Gender dysphoria is the feeling of discomfort or distress that people whose gender identity differs from the sex assigned at birth or from physical characteristics related to sex may feel. Transgender and gender non-conforming people may experience gender dysphoria at some point in their lives. But not all people are affected. Some transgender and gender non-conforming people are comfortable with their bodies, with or without medical intervention. Dysphoria is often part of what prompts people to make a social or medical transition; to feel more comfortable in your own body. (We must bear in mind that it does not happen to all people who identify with a different sex).
Gender dysphoria is a term that describes the feeling of discomfort that a person may have due to the mismatch between her gender identity and the gender assigned to her at birth. This feeling of discomfort or dissatisfaction can be so intense that it can lead to depression and anxiety and have a detrimental impact on daily life. But why does it happen? This is clearly due to a matter of social expectations. Socially, we have been imposed on how men and women are supposed to be and what body they have to have; then there are trans people who, as a result of the expectations that are had in relation to each gender, fall into this. Gender dysphoria happens in large part because of the social context in which we live. If we did not live in a society in which social rules and norms are imposed on men and women, I might even think that each person could live her identity.
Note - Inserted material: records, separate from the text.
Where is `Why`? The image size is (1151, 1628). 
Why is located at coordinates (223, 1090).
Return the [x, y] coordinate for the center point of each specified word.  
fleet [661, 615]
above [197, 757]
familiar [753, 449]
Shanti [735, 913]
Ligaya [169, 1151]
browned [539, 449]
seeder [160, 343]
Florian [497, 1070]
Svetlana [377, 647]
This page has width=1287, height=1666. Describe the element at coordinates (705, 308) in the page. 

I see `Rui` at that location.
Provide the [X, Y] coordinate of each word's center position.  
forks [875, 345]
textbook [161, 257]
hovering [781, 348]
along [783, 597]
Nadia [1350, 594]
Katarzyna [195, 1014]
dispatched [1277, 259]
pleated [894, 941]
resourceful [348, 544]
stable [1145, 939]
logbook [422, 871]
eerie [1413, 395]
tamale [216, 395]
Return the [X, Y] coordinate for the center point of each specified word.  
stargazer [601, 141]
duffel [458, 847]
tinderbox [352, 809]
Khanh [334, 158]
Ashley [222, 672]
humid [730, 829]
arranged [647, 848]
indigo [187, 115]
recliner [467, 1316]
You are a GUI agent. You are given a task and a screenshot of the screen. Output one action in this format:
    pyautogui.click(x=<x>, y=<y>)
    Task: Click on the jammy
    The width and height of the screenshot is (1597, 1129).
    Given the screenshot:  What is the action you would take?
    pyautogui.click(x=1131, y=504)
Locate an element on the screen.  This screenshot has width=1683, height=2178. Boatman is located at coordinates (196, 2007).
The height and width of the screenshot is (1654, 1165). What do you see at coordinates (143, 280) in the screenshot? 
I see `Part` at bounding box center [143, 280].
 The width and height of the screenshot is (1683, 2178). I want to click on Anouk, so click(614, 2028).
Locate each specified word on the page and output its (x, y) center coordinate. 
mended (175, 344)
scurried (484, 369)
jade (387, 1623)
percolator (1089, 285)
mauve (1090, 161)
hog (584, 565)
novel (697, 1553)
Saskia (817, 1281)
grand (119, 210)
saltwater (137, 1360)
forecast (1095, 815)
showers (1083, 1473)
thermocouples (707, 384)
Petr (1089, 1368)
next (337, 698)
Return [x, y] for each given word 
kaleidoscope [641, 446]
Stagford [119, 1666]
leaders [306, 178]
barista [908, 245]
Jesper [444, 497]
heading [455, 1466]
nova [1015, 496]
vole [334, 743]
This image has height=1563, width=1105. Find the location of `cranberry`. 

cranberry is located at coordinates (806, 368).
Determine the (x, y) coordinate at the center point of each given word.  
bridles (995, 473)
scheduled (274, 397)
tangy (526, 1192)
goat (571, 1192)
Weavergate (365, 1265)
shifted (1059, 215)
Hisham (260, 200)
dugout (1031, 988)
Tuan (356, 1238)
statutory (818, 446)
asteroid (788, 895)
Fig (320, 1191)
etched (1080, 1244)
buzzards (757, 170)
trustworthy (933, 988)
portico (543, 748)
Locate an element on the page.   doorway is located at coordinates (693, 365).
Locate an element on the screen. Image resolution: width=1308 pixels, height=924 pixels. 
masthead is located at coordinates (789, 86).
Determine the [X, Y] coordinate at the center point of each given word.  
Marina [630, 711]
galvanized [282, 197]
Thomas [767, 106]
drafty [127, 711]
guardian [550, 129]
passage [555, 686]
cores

Although we can conceptualize gender dysphoria and body dysmorphia as two different things, they are often not mutually exclusive: trans and non-binary people can experience both simultaneously as they are interconnected. Someone can have a gender dysphoria and also have a body dysmorphia as a symptom. While feelings of body discomfort have to do with gender, trans and non-binary people often simultaneously face distress over their size and shape and control. Although body dysmorphia and gender dysphoria report each other, they do not cause each other.
Some characteristics or ways to identify gender dysphoria are:
• A marked difference between your internal gender identity and primary or secondary sexual characteristics, or anticipated secondary sexual characteristics in young adolescents
• A strong desire to get rid of primary or secondary sexual characteristics due to a marked difference from your internal gender identity, or a desire to prevent the development of anticipated secondary sexual characteristics in young adolescents
• A strong desire for the primary or secondary sexual characteristics of the other gender
• A strong desire to be of the other gender or of an alternative gender different from the assigned gender
• A strong desire to be treated as the other gender or an alternative gender different from the assigned gender
• A firm conviction that you have feelings and reactions typical of the other gender or of an alternative gender different from the assigned gender.